Three visions for the future
The research, supported by The Rockefeller Foundation and Shell Foundation, and benefiting from technical advice from IKEA Foundation, The Rocky Mountain Institute, Sustainable Energy for All, is the first of its kind on several fronts and will be followed by a series of country deep dives. It combines historical trends analysis, extensive financial modelling and a full lifecycle analysis of energy sources to produce three feasible scenarios to meet the energy needs of rural households and small and medium enterprises in Africa, with varying levels of reliance on DRE and grid extension.

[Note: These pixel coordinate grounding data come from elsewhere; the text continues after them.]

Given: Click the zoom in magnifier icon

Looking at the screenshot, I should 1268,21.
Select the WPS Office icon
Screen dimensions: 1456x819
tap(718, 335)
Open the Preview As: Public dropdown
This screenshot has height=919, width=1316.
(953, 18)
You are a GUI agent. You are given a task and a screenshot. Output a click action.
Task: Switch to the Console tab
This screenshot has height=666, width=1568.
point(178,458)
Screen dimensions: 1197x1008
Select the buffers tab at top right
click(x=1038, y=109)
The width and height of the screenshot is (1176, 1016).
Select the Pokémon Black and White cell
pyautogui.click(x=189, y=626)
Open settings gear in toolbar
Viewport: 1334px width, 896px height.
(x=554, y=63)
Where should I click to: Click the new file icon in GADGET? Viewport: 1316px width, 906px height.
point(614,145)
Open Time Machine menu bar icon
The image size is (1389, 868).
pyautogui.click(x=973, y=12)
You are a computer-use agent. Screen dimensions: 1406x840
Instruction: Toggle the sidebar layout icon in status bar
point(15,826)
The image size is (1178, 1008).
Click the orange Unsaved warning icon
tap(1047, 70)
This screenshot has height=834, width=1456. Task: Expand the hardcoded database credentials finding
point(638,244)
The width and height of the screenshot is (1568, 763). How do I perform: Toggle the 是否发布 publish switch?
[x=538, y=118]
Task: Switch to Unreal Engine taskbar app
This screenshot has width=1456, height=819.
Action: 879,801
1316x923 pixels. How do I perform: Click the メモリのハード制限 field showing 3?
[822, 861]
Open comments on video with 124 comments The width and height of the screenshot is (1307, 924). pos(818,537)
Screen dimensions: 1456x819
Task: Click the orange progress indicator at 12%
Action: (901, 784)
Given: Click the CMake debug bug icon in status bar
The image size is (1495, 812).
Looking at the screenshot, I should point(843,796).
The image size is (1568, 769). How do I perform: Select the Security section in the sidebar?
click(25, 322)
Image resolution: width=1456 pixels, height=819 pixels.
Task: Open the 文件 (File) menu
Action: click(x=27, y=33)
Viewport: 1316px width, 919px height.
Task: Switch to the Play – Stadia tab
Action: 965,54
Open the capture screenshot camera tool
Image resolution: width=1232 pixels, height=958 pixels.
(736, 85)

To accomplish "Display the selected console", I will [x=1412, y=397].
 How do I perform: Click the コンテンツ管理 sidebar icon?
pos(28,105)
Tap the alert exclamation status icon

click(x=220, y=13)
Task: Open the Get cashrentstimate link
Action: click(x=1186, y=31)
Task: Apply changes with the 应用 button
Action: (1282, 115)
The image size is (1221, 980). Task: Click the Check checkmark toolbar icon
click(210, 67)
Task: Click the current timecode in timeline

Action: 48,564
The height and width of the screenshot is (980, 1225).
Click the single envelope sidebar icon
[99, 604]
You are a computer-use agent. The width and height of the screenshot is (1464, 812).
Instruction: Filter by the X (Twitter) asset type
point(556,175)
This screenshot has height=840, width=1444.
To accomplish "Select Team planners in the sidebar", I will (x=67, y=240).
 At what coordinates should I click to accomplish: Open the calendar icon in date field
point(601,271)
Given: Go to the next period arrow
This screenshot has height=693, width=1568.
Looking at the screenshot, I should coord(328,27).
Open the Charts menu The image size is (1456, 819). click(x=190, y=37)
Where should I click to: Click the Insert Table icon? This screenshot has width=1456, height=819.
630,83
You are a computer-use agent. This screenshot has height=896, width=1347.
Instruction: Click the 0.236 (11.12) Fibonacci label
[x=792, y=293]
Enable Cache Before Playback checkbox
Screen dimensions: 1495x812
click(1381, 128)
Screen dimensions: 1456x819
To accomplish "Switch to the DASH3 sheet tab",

The study’s business-as-usual scenario paints a stark picture. On current projections 31% of African households would still be unelectrified by 2030, with the use of polluting, expensive backup generators increasing (two-thirds of electricity grids in Africa are unreliable, spurring the use of seven million backup generators today that consume $13bn worth of fossil fuels annually). Over 230 million households would continue to cook with solid fuels, a practice that is a leading cause of the household air pollution that claims 600,000 African lives each year and significant deforestation.
Two further scenarios are explored: one low carbon and one high carbon, in which 100% access to electricity is achieved, alongside improved grid reliability and a more marked transition to cleaner cooking.
The low-carbon scenario relies on more extensive use of DRE technology to achieve 100% household electricity access and replaces 9.2 million fossil-fuel powered backup gensets with solar alternatives. While noting that Africa’s cooking crisis will be difficult to solve, the researchers believe it is feasible to shift at least 39 million households from cooking with charcoal to using modern, less CO2-intensive energy sources like LPG or electricity.
Under this scenario, Africa avoids up to 626 m/t CO2e emissions compared to a high-carbon scenario − the approximate equivalent to the annual emissions of 160 coal-fired power plants, or 933 million round-trip flights between London and New York City. This is also the lowest-cost way to generate inclusive economic growth.